Entries pointing to words and elements:
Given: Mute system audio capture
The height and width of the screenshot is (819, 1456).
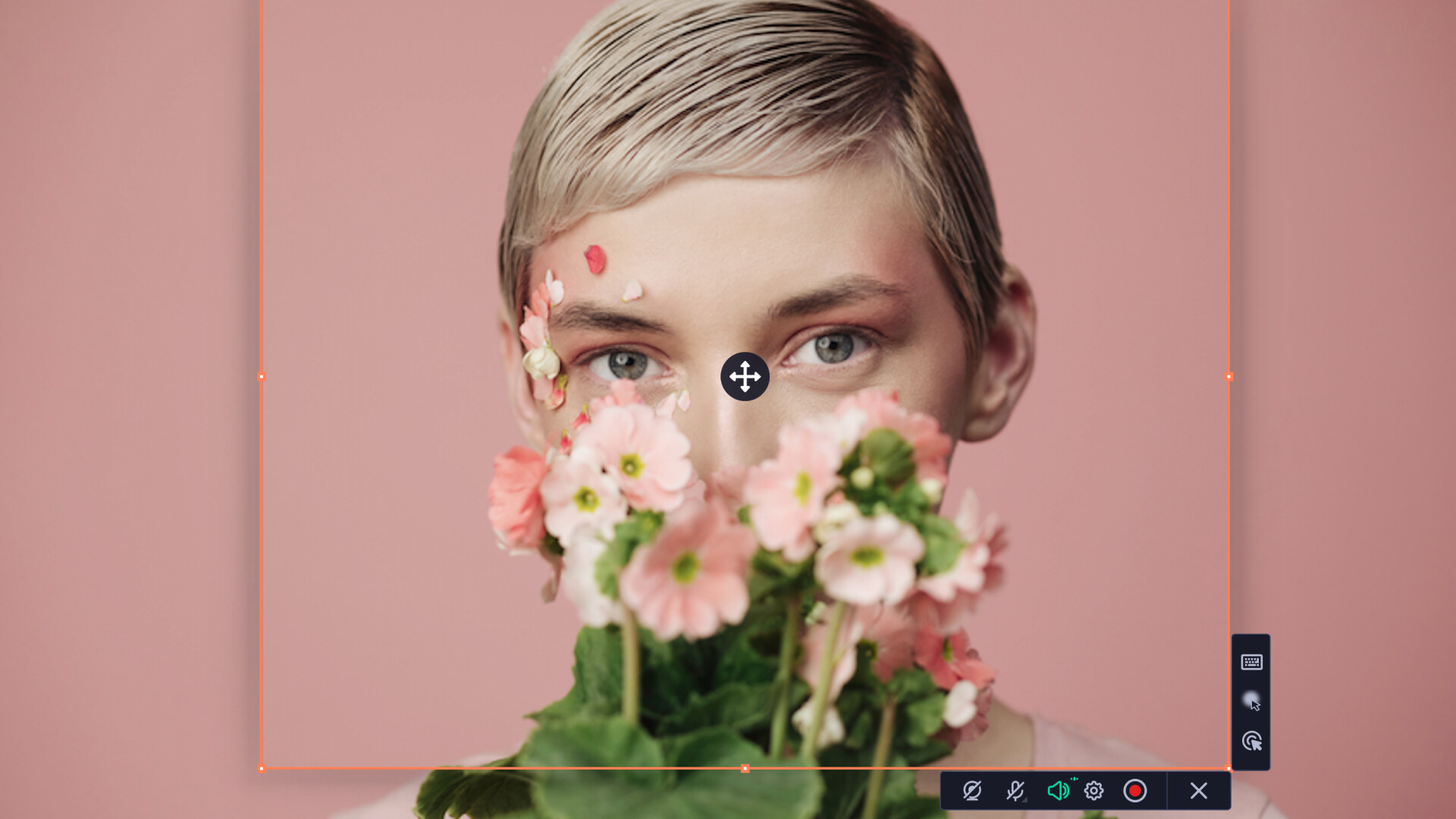Looking at the screenshot, I should pyautogui.click(x=1058, y=792).
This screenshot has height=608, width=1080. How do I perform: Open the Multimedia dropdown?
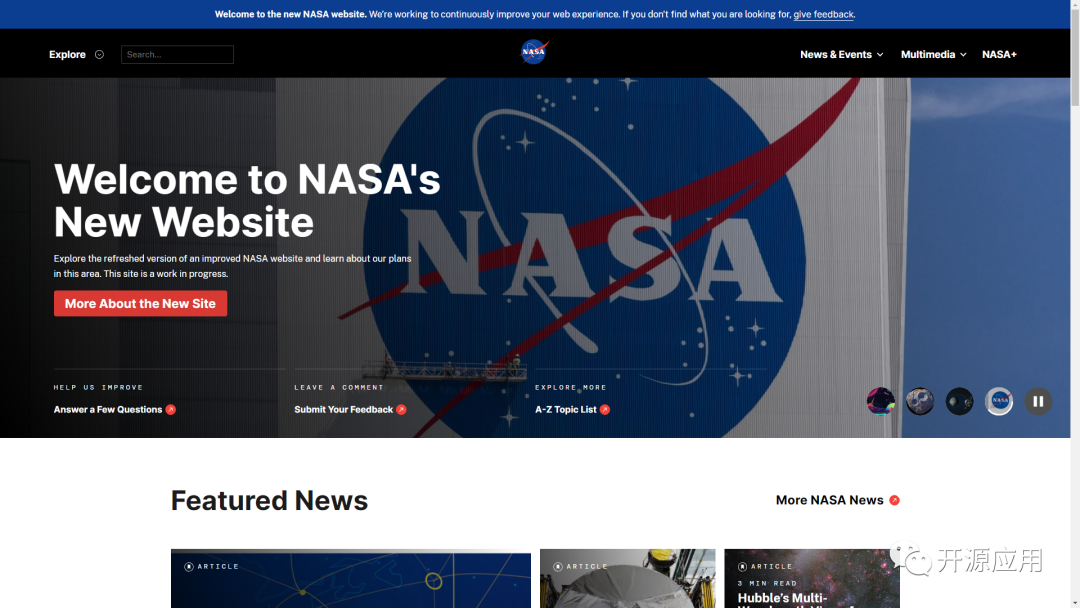tap(932, 54)
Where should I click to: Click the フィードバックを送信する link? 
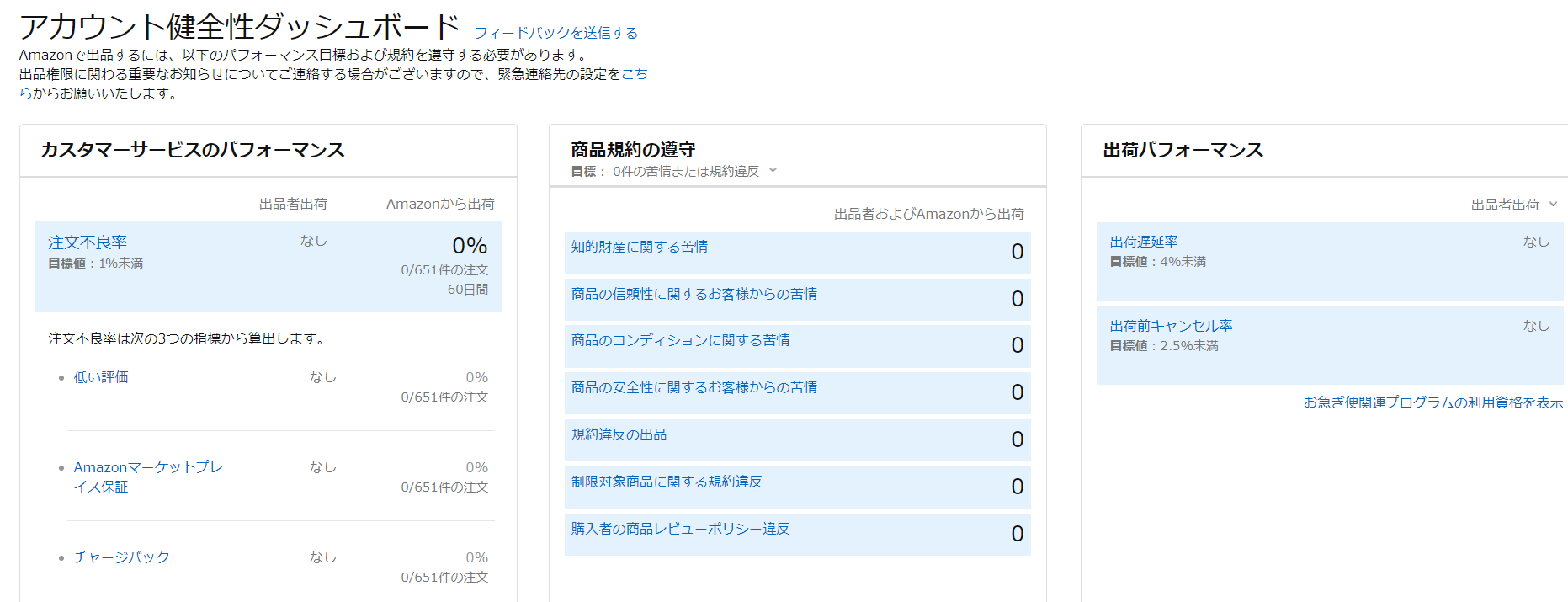coord(555,33)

Task to carry out: Rewrite every item above, changing "dropdown" to "drop-down menu" and leaving everything else as it is. Omit the pictures from your answer.

Task result:
Given: Mute system audio capture
The height and width of the screenshot is (819, 1456).
Looking at the screenshot, I should pyautogui.click(x=1058, y=792).
This screenshot has height=608, width=1080. How do I perform: Open the Multimedia drop-down menu?
tap(932, 54)
Where should I click to: Click the フィードバックを送信する link? 
coord(555,33)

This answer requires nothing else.